Content starts

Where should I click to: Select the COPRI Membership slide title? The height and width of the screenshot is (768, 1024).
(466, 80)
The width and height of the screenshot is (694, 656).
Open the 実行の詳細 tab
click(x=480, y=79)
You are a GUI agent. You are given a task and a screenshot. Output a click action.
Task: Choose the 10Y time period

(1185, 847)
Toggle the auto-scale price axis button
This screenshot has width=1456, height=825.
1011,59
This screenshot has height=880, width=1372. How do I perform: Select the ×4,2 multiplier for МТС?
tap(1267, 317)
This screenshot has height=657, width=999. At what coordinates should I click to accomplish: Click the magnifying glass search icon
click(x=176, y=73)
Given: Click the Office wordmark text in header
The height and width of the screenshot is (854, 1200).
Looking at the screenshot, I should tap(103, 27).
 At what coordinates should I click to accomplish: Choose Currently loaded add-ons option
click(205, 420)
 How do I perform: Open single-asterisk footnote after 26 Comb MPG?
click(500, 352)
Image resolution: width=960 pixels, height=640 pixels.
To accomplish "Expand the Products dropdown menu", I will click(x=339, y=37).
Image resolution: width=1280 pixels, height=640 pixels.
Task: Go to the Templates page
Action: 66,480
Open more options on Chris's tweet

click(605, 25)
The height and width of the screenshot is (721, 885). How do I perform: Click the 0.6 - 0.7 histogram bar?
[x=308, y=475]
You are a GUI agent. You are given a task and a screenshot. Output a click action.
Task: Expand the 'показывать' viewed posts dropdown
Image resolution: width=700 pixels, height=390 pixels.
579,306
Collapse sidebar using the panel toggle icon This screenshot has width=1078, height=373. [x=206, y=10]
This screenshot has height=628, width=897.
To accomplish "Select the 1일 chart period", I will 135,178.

Content ends

◆ **Assignment**: Would you transcribe all of the data, keeping each line exact?

◆ **Response**:
Where should I click to: Select the COPRI Membership slide title? The height and width of the screenshot is (768, 1024).
(466, 80)
The width and height of the screenshot is (694, 656).
Open the 実行の詳細 tab
click(x=480, y=79)
You are a GUI agent. You are given a task and a screenshot. Output a click action.
Task: Choose the 10Y time period

(1185, 847)
Toggle the auto-scale price axis button
This screenshot has width=1456, height=825.
1011,59
This screenshot has height=880, width=1372. How do I perform: Select the ×4,2 multiplier for МТС?
tap(1267, 317)
This screenshot has height=657, width=999. At what coordinates should I click to accomplish: Click the magnifying glass search icon
click(x=176, y=73)
Given: Click the Office wordmark text in header
The height and width of the screenshot is (854, 1200).
Looking at the screenshot, I should tap(103, 27).
 At what coordinates should I click to accomplish: Choose Currently loaded add-ons option
click(205, 420)
 How do I perform: Open single-asterisk footnote after 26 Comb MPG?
click(500, 352)
Image resolution: width=960 pixels, height=640 pixels.
To accomplish "Expand the Products dropdown menu", I will click(x=339, y=37).
Image resolution: width=1280 pixels, height=640 pixels.
Task: Go to the Templates page
Action: 66,480
Open more options on Chris's tweet

click(605, 25)
The height and width of the screenshot is (721, 885). How do I perform: Click the 0.6 - 0.7 histogram bar?
[x=308, y=475]
You are a GUI agent. You are given a task and a screenshot. Output a click action.
Task: Expand the 'показывать' viewed posts dropdown
Image resolution: width=700 pixels, height=390 pixels.
579,306
Collapse sidebar using the panel toggle icon This screenshot has width=1078, height=373. [x=206, y=10]
This screenshot has height=628, width=897.
To accomplish "Select the 1일 chart period", I will 135,178.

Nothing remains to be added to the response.